Iva sighed. “As a white witch, you believe in progress… moving forward?”
“What else is there?”
“Well, in a word… power. In two words… my power. It’s what keeps our fledgling civilization in order. What good does it do us if we have restored humanity’s numbers, but not eliminated the chaos that came to be synonymous with the end of the last age, the age of men, before the Flash cleansed the world?”
“Certainly. It tore down man from his seat on high. Clearly, we women have already done a superior job at the helm of humanity. Eventually, word would have spread about the true John Doe, Come Again. We would have had to prop these two up as some sort of figureheads. It would have undermined our power, and therefore destabilized our society.”
“You mean, destabilized your society.”
“Yes. Is that so dark, so evil? I keep the world enlightened, strong, and orderly.”
“Perhaps you’re right. If we had accepted them, even indoctrinated them wholly, our psychologists tell us that they never would have given up fighting us. Our sociologists and futurists believe that, in the end, they would have most likely created a splinter civilization, a group of rebels inspired by their martyrdom.”
“Yes. In the end, they would have eventually been successful at wrenching away a small, yet important part of the people, and therefore, our power.”
“But what if the rebels would be right in the end? Surely, the Readings are filled with similar examples.”

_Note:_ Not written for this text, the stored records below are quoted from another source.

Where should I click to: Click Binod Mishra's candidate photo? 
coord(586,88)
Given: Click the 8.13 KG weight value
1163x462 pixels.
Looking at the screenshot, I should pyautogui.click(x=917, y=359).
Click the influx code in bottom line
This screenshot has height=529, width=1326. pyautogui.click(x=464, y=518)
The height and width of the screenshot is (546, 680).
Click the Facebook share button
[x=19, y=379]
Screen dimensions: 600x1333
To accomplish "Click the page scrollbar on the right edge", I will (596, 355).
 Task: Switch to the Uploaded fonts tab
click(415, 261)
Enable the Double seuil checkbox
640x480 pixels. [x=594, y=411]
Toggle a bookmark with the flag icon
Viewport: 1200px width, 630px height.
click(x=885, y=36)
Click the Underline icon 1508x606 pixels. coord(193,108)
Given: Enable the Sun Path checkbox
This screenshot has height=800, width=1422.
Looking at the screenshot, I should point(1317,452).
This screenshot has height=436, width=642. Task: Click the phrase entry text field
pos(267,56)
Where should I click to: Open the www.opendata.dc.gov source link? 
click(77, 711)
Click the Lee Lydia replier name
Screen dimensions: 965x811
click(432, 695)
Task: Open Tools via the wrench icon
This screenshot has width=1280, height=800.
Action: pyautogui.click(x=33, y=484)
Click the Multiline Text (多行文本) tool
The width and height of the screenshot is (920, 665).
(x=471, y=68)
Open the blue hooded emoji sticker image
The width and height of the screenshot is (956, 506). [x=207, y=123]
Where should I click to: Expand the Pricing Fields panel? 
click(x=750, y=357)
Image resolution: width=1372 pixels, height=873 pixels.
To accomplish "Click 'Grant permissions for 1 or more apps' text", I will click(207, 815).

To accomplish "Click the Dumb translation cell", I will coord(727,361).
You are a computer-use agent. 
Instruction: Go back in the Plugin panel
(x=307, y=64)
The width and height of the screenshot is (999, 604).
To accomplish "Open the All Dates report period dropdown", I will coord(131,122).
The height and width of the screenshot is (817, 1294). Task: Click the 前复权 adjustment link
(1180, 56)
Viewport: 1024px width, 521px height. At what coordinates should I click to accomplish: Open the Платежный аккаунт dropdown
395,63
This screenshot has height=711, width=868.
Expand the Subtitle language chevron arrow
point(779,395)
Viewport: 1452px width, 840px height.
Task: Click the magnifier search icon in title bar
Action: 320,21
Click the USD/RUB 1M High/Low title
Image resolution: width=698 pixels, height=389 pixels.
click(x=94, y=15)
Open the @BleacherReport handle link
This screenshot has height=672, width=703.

“Do you realize what drivel, what craven ideology such a horde would have adopted?” Iva scoffed. “They would believe in equality—the kind of nonsense those two demonstrated during their time here: a complete fantasy based on openness, honesty, forgiveness, mutual understanding… working together toward common goals…” She shook her head, too disgusted to finish her thought.
“And what, tell me, is problematic about that?”
“Alexandra, really.” The red witch bristled. “There can be no growth of power, and therefore none of your pretty progress, so long as the daydream of equality exists.”
Alexandra tapped at her controls distractedly. “So, what will you do with them now?” Alexandra wanted to get on with it. She had plenty of work to do. Unlike Iva, she believed in what she did—plainly and simply, without cynicism.
“I’ll turn them over to you, for now. You can toy with them as you might toy with one of your little experiments.” Her eyes flicked to the monitors, then back to Alexandra. “Don’t let them stray too far. We may need them again.”
“Yes, I will. But what about repopulation? Surely, we’ll need to continue our efforts if we’re serious about re-establishing civilization. We only collected enough samples to supplement our current stock for fifteen to twenty more years.”
“We will be ready,” she said as her eyes dropped and she caressed her stomach. “Still… keep an eye on them. I may need to pay another visit to Mr. Doe.” With that, the red witch left.
Sighing, Alexandra set to work on analyzing the unique gene sequence that had re-established a genetic line of fertility in Benjamin. She toyed with the strand on her screen, marveling at it. Out of the corner of her eye, she continued to monitor the progress of the two destered figures as they fled through the desert. To her dismay, Alexandra’s hopes pushed them onward, wishing them safe passage beneath the stars.